Having looked into the problem further I’m pretty certain that the issue is associated with the aforementioned UserWarning: Attempted to differentiate a function with no trainable parameters. If this is unintended, please add trainable parameters via the ‘requires_grad’ attribute or ‘argnum’ keyword. error. The parameters are not changing at all between each iteration step. The associated part of the code is as below:
# generate initial parameters for circuit
init_pars_quantum = np.random.normal(loc=0, scale=0.1, size=(4, 3))
# generate initial parameters for linear layer
init_pars_classical = np.random.normal(loc=0, scale=0.1, size=(2, 512))
init_pars = [init_pars_classical, init_pars_quantum]
optimizer = qml.RMSPropOptimizer(stepsize=0.01)
batch_size = 5
pars = init_pars
selectA = np.random.choice(range(len(A)), size=(batch_size,), replace=True)

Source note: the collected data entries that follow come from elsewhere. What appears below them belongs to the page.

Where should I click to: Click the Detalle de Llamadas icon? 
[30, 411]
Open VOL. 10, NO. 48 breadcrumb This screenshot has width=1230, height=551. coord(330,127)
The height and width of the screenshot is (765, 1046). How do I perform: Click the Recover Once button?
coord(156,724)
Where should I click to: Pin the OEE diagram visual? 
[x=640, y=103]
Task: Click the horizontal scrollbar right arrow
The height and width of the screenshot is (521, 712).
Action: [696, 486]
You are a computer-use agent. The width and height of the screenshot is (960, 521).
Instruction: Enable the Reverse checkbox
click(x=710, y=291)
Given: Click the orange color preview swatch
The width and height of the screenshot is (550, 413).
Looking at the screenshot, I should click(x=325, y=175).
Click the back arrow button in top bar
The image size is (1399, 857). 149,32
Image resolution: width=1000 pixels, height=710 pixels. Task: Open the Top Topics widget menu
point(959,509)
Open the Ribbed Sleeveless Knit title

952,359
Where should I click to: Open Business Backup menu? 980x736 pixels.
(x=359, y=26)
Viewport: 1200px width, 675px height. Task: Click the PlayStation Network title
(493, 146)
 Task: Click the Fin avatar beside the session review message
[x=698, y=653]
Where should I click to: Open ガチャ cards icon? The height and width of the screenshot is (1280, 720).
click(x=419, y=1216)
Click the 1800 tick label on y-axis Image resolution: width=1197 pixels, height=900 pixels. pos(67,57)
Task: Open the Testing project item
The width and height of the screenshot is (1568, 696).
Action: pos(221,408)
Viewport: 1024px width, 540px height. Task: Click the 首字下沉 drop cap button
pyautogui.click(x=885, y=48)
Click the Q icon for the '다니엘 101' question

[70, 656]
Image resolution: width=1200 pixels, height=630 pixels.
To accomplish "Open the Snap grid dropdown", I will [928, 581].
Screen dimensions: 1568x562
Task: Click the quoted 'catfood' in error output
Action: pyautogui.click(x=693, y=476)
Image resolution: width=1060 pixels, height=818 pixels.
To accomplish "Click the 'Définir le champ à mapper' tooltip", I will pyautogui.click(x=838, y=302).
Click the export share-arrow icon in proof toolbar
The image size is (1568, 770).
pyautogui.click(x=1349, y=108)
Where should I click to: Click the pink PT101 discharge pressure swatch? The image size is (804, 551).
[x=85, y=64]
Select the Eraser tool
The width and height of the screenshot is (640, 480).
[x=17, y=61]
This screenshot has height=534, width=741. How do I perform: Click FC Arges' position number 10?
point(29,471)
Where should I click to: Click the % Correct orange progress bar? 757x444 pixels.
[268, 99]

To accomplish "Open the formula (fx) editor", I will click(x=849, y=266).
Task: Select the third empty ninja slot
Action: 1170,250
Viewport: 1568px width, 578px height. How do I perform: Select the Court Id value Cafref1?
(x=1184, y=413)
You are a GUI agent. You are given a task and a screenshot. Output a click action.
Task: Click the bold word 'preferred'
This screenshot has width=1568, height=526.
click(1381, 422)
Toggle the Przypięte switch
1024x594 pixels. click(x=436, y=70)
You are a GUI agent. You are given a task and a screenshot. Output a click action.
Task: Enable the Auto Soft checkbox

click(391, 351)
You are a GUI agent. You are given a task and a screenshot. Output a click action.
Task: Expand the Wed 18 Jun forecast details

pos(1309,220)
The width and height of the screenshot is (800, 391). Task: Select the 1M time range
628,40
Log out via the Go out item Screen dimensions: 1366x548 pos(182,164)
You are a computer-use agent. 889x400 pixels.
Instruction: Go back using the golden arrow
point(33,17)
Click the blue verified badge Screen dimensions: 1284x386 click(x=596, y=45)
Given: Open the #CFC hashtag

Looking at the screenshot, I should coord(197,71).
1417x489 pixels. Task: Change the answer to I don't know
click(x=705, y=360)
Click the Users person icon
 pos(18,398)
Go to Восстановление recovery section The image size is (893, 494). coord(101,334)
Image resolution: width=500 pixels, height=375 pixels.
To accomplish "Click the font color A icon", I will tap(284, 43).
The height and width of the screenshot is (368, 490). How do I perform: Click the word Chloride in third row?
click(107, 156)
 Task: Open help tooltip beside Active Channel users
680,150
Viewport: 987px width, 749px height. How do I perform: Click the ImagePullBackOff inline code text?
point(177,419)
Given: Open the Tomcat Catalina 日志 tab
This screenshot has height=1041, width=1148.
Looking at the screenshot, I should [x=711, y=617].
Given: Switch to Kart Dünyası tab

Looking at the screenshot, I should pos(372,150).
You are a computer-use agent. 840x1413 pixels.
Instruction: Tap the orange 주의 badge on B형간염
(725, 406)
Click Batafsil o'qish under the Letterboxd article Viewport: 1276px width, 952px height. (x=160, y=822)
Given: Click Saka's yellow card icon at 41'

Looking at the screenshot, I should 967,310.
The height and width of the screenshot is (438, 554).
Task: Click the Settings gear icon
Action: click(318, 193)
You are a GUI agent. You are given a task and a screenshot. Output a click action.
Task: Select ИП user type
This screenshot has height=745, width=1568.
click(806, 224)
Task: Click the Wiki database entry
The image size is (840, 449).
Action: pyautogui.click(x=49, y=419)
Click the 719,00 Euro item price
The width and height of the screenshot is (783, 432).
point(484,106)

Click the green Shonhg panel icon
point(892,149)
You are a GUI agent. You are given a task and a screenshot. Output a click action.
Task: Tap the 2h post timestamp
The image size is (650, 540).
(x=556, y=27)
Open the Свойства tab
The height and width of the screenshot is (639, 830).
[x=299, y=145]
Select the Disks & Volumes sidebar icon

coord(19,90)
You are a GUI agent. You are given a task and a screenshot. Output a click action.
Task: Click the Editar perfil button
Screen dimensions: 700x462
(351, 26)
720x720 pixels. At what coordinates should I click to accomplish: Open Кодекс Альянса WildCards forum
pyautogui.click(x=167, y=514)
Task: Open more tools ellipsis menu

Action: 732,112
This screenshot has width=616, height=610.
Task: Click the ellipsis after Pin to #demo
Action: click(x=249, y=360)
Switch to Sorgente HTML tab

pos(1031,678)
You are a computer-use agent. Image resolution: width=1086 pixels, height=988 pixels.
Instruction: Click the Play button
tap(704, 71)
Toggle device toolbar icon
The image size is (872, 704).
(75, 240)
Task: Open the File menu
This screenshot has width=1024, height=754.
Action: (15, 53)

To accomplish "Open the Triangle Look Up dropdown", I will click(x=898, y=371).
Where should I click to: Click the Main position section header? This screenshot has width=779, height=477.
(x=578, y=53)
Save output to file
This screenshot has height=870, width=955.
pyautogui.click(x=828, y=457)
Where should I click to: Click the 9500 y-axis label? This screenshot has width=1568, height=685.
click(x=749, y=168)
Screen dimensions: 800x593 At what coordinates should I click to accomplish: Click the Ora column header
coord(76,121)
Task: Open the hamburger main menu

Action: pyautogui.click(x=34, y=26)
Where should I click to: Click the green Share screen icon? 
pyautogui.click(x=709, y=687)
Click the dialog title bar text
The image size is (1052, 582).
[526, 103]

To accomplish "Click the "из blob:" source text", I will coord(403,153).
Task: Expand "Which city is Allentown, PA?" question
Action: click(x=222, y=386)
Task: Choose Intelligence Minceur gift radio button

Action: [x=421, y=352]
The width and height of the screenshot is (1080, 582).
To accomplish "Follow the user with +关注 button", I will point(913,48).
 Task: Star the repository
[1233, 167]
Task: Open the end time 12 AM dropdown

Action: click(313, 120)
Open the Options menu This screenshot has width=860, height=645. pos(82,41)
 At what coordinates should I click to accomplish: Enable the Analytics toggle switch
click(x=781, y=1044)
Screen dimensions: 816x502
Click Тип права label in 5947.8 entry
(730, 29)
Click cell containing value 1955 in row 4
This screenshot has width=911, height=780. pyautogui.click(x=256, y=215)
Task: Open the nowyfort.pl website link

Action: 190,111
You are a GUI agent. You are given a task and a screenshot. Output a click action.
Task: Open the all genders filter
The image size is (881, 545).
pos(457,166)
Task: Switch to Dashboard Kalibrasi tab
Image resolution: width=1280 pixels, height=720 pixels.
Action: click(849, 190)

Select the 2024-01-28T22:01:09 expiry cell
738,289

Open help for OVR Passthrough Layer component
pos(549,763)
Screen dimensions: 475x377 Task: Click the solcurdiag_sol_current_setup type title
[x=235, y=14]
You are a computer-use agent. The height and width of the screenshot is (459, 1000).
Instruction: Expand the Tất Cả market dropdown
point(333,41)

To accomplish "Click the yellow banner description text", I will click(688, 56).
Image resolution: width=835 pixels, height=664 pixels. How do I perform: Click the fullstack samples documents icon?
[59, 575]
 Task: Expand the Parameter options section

selectB = np.random.choice(range(len(B)), size=(batch_size,), replace=True)
A_batch = [A[s] for s in selectA]
B_batch = [B[s] for s in selectB]
for i in range(100):
# Sample a batch of training inputs from each class
selectA = np.random.choice(range(len(A)), size=(batch_size,), replace=True)
selectB = np.random.choice(range(len(B)), size=(batch_size,), replace=True)
A_batch = [A[s] for s in selectA]
B_batch = [B[s] for s in selectB]
print(selectA)
print(selectB)
print(A_batch[0][0])
print(B_batch[0][0])
# Walk one optimization step
pars = optimizer.step(lambda w: cost(w, A=A_batch, B=B_batch), pars)
print(pars)
print("Step", i, "done.")
# Print the validation cost every 5 steps
if i % 5 == 0 and i != 0:
cst = cost(pars, A=A_val[:20], B=B_val[:20])
print("Cost on validation set {:2f}".format(cst))
Specifically, the line causing the warning message is:
pars = optimizer.step(lambda w: cost(w, A=A_batch, B=B_batch), pars)
The warning message is mentioned within here, but I’m not really sure how to approach it.
Hi @Jonathan_Kim1,
What this warning means is that pars is never set as trainable. You could try defining pars = np.array(init_pars,requires_grad=True), although I’m not sure if this will fix all of your problems.
Please let me know if this does help! Otherwise please make sure to share the full code so that I can try to replicate the issue.